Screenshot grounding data
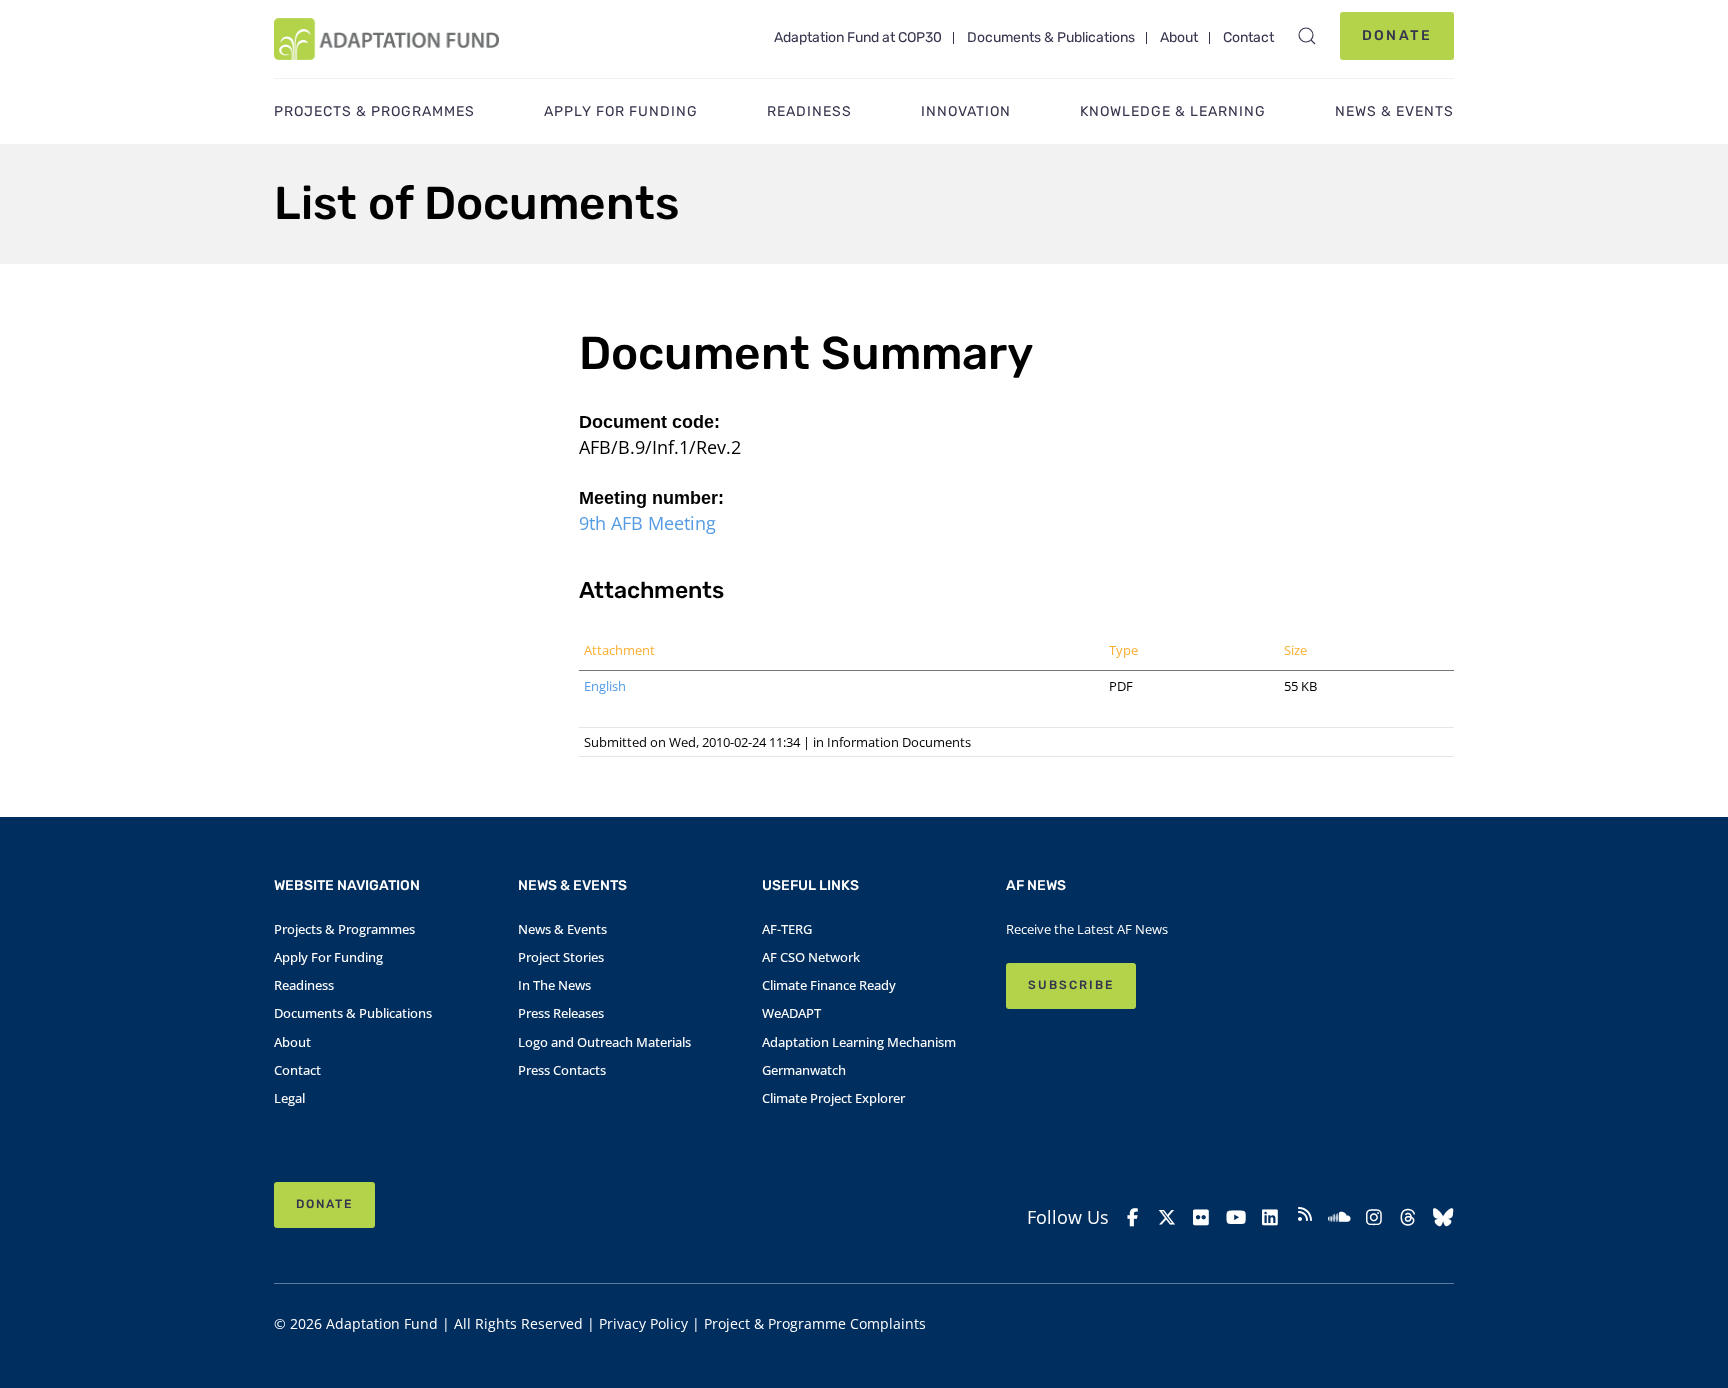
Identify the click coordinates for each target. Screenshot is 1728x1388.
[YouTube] (1236, 1217)
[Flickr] (1201, 1217)
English (605, 686)
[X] (1167, 1217)
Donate (1397, 35)
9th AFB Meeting (647, 523)
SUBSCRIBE (1071, 985)
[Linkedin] (1270, 1217)
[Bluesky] (1443, 1217)
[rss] (1305, 1217)
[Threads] (1408, 1217)
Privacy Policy (643, 1323)
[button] (1307, 36)
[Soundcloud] (1339, 1217)
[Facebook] (1132, 1217)
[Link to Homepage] (386, 39)
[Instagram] (1374, 1217)
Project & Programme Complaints (815, 1323)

* Exercise objective
Only the last part of the records is wanted. Repeat it exactly, beginning at the line containing "[button] (1307, 36)" and ending at the final line.

* Task result
[button] (1307, 36)
[Soundcloud] (1339, 1217)
[Facebook] (1132, 1217)
[Link to Homepage] (386, 39)
[Instagram] (1374, 1217)
Project & Programme Complaints (815, 1323)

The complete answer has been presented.